Your instructions:
Task for the records below: please copy exactly, and only, the lines from the one containing "Image resolution: width=1473" to the last line, both included, leaving out the pictures.

Top of Exercise inputs

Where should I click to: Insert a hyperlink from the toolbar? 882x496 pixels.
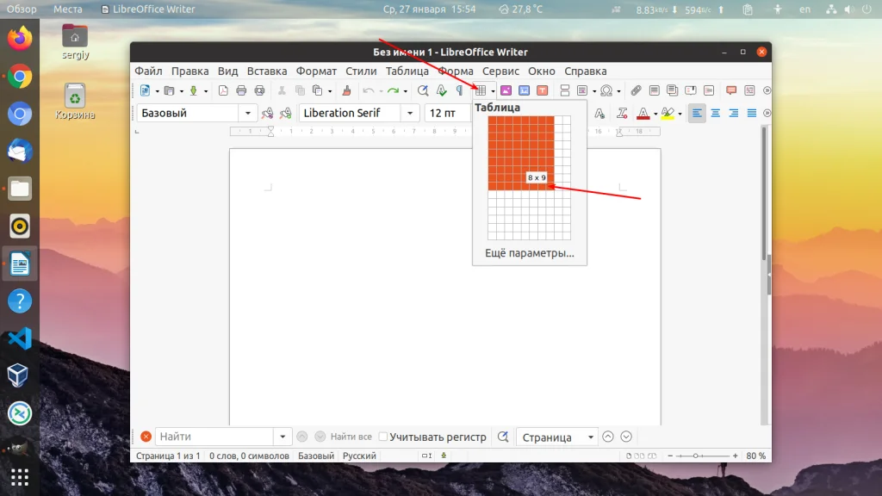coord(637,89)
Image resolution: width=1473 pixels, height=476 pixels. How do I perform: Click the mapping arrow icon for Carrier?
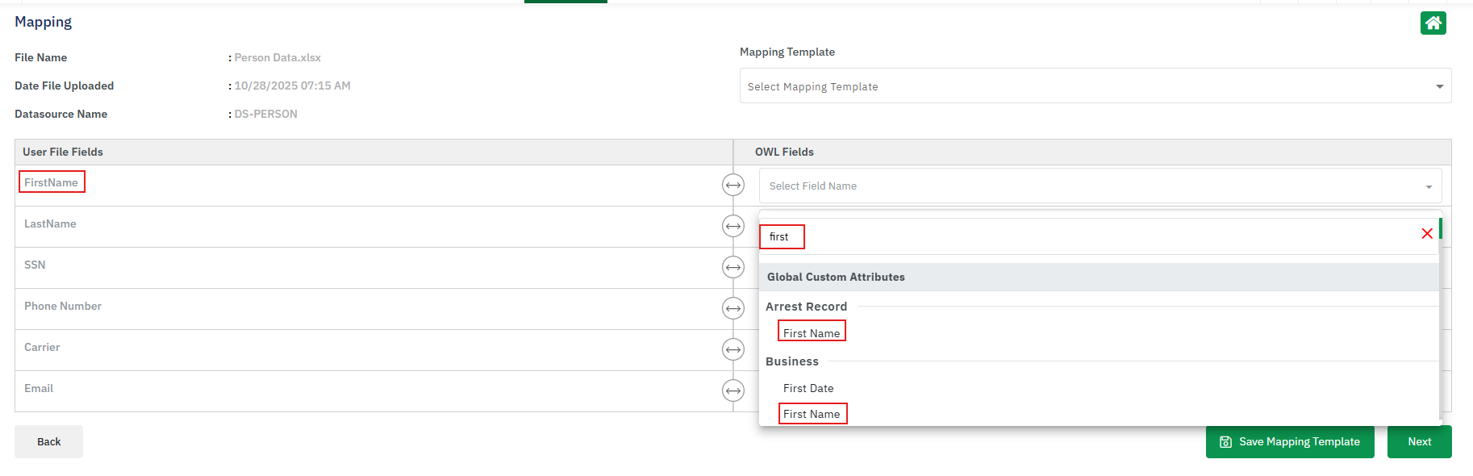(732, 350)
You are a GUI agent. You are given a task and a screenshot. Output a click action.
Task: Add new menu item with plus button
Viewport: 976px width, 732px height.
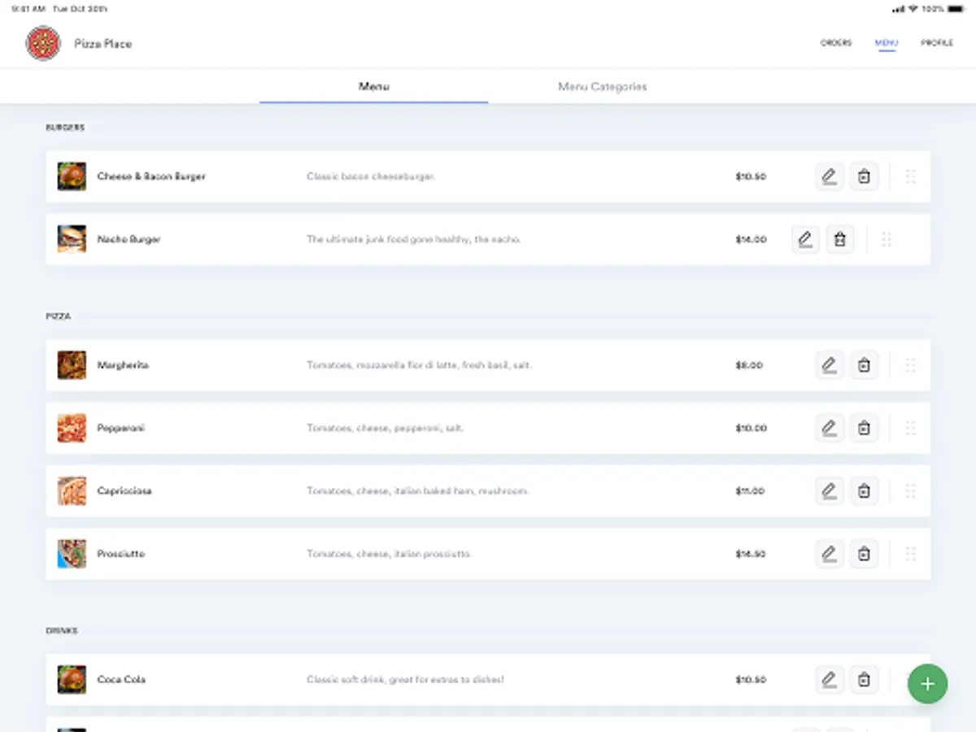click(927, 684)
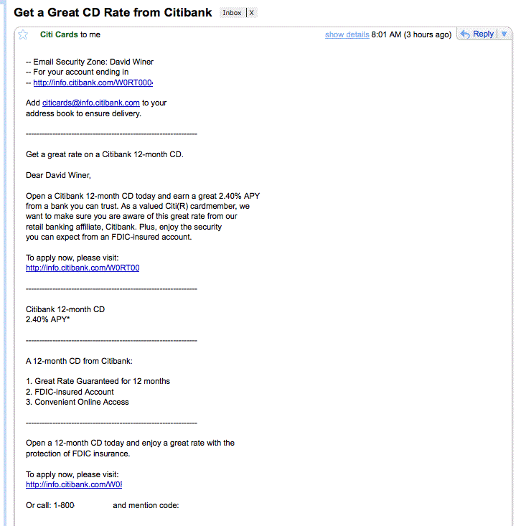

Bottom of Exercise inputs

Written response:
Image resolution: width=1473 pixels, height=476 pixels. How do I perform: Click the mapping arrow icon for Carrier?
(732, 350)
You are a GUI agent. You are given a task and a screenshot. Output a click action.
Task: Add new menu item with plus button
Viewport: 976px width, 732px height.
click(927, 684)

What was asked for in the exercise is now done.